Joel Whitney Talks Finks, His New Book Revealing “How the CIA Tricked the World’s Best Writers”
Author photo by Beowulf Sheehan
The CIA’s mystique during the Cold War was undeniable, as the Agency became a symbol for indiscretions in the name of advancing the United States’ international influence. In Joel Whitney’s new book, Finks, the author explores the CIA’s specific role in combating Soviet propaganda by creating its own. The text chronicles the relationships between the CIA’s Congress for Cultural Freedom (CCF) and the literary community, revealing how the Agency helped fund literary magazines around the world, including The Paris Review.
During the process of launching the magazine Guernica, Whitney had often encountered an idea that politics and literature should be separate. It was something that stuck with him.
“It never landed right and I never forgot about it,” Whitney says in an interview with Paste.

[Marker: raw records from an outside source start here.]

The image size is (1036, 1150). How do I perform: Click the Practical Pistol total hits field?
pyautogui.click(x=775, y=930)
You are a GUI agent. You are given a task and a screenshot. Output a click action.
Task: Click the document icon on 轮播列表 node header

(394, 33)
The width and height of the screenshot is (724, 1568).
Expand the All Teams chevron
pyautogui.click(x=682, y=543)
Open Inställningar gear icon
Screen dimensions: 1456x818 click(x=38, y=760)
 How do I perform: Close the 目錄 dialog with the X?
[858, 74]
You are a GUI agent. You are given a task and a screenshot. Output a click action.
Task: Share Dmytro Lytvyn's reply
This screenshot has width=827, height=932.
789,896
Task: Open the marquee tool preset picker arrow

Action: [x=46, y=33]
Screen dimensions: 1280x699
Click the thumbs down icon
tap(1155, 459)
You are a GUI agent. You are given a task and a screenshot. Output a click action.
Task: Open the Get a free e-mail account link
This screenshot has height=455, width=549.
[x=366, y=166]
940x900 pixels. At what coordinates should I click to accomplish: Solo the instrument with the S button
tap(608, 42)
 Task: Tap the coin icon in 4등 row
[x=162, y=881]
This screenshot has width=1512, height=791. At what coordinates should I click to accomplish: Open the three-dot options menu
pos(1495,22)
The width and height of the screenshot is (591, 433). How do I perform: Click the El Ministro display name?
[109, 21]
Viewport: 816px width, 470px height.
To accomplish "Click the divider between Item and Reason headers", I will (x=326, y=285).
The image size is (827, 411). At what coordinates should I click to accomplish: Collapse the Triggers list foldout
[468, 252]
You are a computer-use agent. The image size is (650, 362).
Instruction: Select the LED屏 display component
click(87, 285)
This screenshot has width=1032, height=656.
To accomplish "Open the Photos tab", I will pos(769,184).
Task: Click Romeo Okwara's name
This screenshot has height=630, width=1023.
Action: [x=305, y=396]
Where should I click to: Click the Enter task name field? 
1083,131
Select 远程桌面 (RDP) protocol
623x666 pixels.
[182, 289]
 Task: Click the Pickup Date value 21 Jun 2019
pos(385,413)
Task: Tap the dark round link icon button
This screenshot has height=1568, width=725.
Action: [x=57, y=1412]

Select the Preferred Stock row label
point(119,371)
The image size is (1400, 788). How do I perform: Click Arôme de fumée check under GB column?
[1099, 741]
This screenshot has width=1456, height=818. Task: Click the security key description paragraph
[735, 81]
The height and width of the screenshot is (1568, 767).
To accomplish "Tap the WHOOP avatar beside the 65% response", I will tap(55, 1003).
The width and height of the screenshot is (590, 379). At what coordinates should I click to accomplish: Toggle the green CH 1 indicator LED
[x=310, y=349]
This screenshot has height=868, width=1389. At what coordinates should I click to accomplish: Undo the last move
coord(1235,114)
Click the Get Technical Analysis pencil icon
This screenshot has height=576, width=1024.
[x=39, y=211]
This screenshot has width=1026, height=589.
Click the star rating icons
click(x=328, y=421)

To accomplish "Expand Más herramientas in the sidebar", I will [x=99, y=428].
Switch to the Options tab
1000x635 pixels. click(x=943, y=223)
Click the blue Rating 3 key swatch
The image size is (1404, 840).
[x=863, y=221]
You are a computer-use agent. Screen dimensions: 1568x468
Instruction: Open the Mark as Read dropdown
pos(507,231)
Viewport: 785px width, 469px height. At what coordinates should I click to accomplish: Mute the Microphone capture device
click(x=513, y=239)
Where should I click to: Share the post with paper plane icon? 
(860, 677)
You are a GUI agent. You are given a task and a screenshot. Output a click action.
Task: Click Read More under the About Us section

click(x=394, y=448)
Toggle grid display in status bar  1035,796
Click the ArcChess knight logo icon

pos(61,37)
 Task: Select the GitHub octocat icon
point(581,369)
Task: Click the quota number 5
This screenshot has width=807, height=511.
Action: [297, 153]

Then he learned something that seemed to counter that very thought while watching Immy Humes’ documentary about her father and The Paris Review co-founder H.L. “Doc” Humes. The film discusses the CIA’s role in establishing the supposedly apolitical magazine, so Whitney decided to do some digging. What he discovered was a network of funding and operatives that connected the Ivy League, some of literature’s biggest names and the CIA’s propaganda machine.
Although arrangements varied, the case of The Paris Review stands out. The CCF paid the magazine’s founders—Humes, Peter Matthiessen and George Plimpton—a fee in exchange for their famed Art of Fiction interviews, which would then be syndicated in other publications. The CCF also funneled money to the founders through various organizations, and in turn the magazine’s editorial policy was apolitical in name but aligned with the CIA’s larger mission of promoting American culture. Elsewhere, editors involved with the CIA published anti-Soviet works, like Boris Pasternak’s Dr. Zhivago, and also suppressed work seen as too critical of U.S. policy, including that of Dwight MacDonald and Emily Hahn.
Funding played a key role in these arrangements, just as it does for publications today. The question of how to secure funding for niche publications is nothing new, and it’s something that Whitney himself has experienced. That perspective lends the book a nuance that many in publishing will likely find familiar, as famed writers and editors had to decide what they were and weren’t comfortable with in the name of a paycheck.
“I have a lot of sympathy for individual artists and creators who are trying to find their way and find funding,” Whitney says, noting that he supports robust government funding for the arts when the lines between the funding source and creative side are clearly drawn and respected. “I’m pretty far from a purist. As a founding board member of Guernica, I am always sympathetic to people who want to make a magazine legacy last by securing stable funding.”
Like many writers and editors who might see some of their own moral dilemmas reflected back to them—albeit on a much grander level—Whitney comes to the topic with a duality of experience.